Daytons vs. Donaldsons: Southdale Success

How Dayton’s and Donaldson’s joined forces in 1956.
Minneapolis shopping center rivals Dayton's and Donaldson's (pictured here) teamed up to anchor the new Southdale Mall in 1956.

For most of the 20th century, Dayton’s and Donaldson’s battled each other for Minneapolis shoppers as they faced each other across Nicollet Avenue at Seventh Street. So when the Dayton brothers invited their longtime rival to join them in anchoring the new Southdale mall in 1956, some questioned their business sense.

Turns out that having two strong retailers anchoring each end of the mall helped guarantee Southdale’s success. Shoppers walking from one department store to another made stops along the way at the smaller businesses. They lingered to enjoy the birds and flowers in the Garden Court and stayed for lunch. And then they shopped some more.

Having two anchors distinguished Southdale as a regional shopping center, compared with older local malls with small shops clustered around one large merchant. In 1972, Southdale added a third anchor, JCPenney, in a new wing of the mall.
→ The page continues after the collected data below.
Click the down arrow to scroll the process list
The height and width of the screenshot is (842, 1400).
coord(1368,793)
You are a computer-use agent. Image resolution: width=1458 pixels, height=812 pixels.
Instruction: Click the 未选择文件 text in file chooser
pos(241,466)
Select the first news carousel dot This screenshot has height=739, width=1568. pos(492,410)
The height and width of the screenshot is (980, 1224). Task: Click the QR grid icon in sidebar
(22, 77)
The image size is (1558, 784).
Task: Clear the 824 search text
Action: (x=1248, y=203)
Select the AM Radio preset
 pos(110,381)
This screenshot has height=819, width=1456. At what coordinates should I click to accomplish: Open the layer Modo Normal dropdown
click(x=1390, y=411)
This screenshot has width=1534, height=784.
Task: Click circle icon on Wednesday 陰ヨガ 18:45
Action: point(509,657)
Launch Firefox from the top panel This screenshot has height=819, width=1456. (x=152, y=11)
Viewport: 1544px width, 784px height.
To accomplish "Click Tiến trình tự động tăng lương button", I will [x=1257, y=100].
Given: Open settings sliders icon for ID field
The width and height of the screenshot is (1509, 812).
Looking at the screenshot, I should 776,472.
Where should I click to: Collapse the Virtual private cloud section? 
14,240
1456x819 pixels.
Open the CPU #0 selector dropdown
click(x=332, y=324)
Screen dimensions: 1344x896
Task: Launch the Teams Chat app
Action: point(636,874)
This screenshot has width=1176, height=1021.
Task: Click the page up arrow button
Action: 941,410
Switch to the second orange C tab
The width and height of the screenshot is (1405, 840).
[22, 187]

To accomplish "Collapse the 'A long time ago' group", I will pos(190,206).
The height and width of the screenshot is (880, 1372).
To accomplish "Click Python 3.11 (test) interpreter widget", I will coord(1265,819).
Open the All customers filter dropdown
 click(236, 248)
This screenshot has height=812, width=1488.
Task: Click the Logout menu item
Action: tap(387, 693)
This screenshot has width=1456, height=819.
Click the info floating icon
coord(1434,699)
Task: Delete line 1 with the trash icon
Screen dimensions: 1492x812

While Dayton’s (renamed Marshall Fields in 1991 and then Macy’s in 1995) remains today, the south end of the mall has not fared as well. Donaldson’s went through different ownership and names—Carson Pirie Scott and then Mervyn’s—and finally went out of business in 2004, leaving Southdale with an empty space for nearly seven years.

Herberger’s department store remodeled the space and opened to great fanfare in November 2011. “This mall is going to be restored to its former glory,” Edina Mayor Jim Hovland predicted at opening ceremonies, to the applause of shoppers. “Between Herberger’s showing their faith and leading the way and Simon Development agreeing to put an extensive amount of remodeling into this mall, we will once again be the best mall in America.”


“History Happened Here,” an upcoming Edina Historical Society exhibit, will showcase historic photos in the places they were taken. The exhibit opens in June 2012 in honor of Edina’s quasquicentennial (125th anniversary).